I don’t expect we’ll see too much action in this space until ArcGIS Online matures more.

The Show Floor: Nothing Earth-shattering

The exhibit hall floor remained huge in 2012. However, with the Survey Summit and its exhibitors mostly housed at the Manchester Grant Hyatt in San Diego, more than half the hall seemed to be dedicated to Esri. Esri’s geography hosted industry solutions, products, customer service and many federal efforts.

The few times I walked through the exhibit hall I didn’t find any specific booth overly busy. That said, most exhibitors found the traffic quite steady. More than one noted how many “new to Esri UC” attendees they met. Once-exciting touch tables (there were probably four or five on the floor) seemed old hat. The big news with many consulting and services firms seemed to be acquisitions. I’d read, I’m sure, about Thompson Reuters acquiring Manatron (press release) and Baker acquiring RBF (press release), but seeing it physically in a booth brought it home to me.
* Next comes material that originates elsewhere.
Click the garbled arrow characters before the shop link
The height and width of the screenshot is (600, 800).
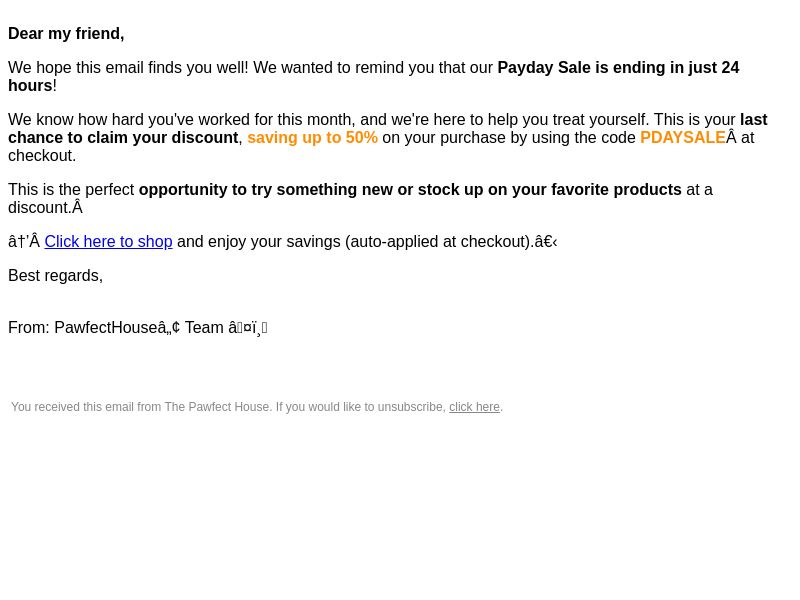(24, 241)
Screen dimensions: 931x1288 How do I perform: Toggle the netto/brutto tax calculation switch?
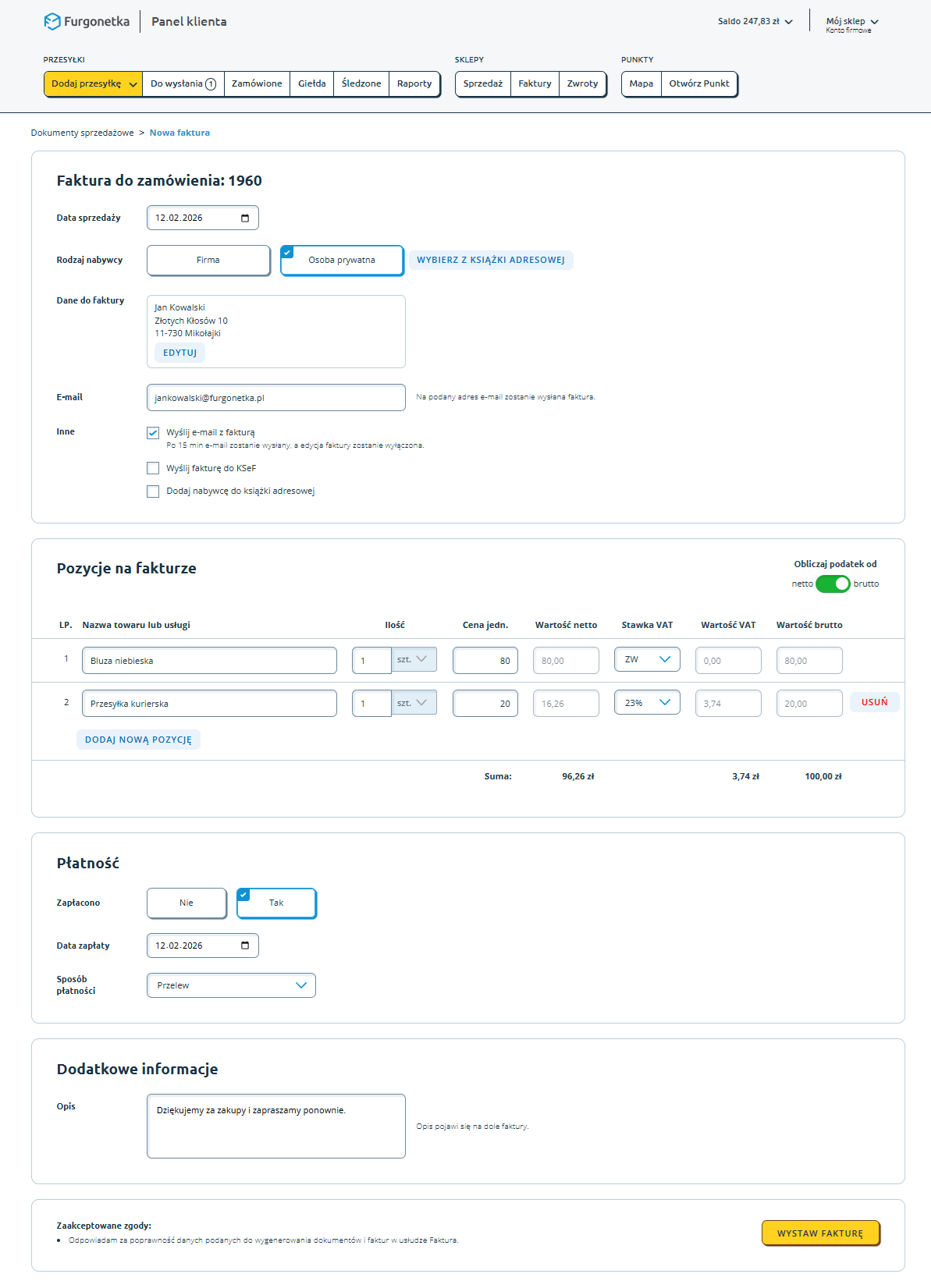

The one booth that always seemed busy (and had a trail of crumbs leading away from it) was Accela’s. That company served hot popcorn. (Thank you for the healthy snack!) On the other end of the spectrum was IDEAS, which challenged visitors to put 100 grams (I think) of candy into a cup. If you were within the tolerance, you got a prize. My 4-H friends had a good time with that challenge. I found them staging a photo of their multi-colored treasures on the white furniture at Excelis. I hope they took some time to learn about image analysis, too!

Questions Users (and I) Still Have

What happened at Survey Summit? Did any surveying publications attend? I’ve found just two articles (one by Esri and one from National Society of Professional Surveyors, NSPS) since the event wrapped up on Tuesday. Will we really have to wait for the print publications to learn what happened from other attendees?

Esri continued to be mum about the pricing model of ArcGIS Online. It was certainly not raised in the plenary and I don’t believe I heard the term “credit” used in any formal session. More than one attendee confided that this pricing model was keeping their organization from considering ArcGIS Online at this time.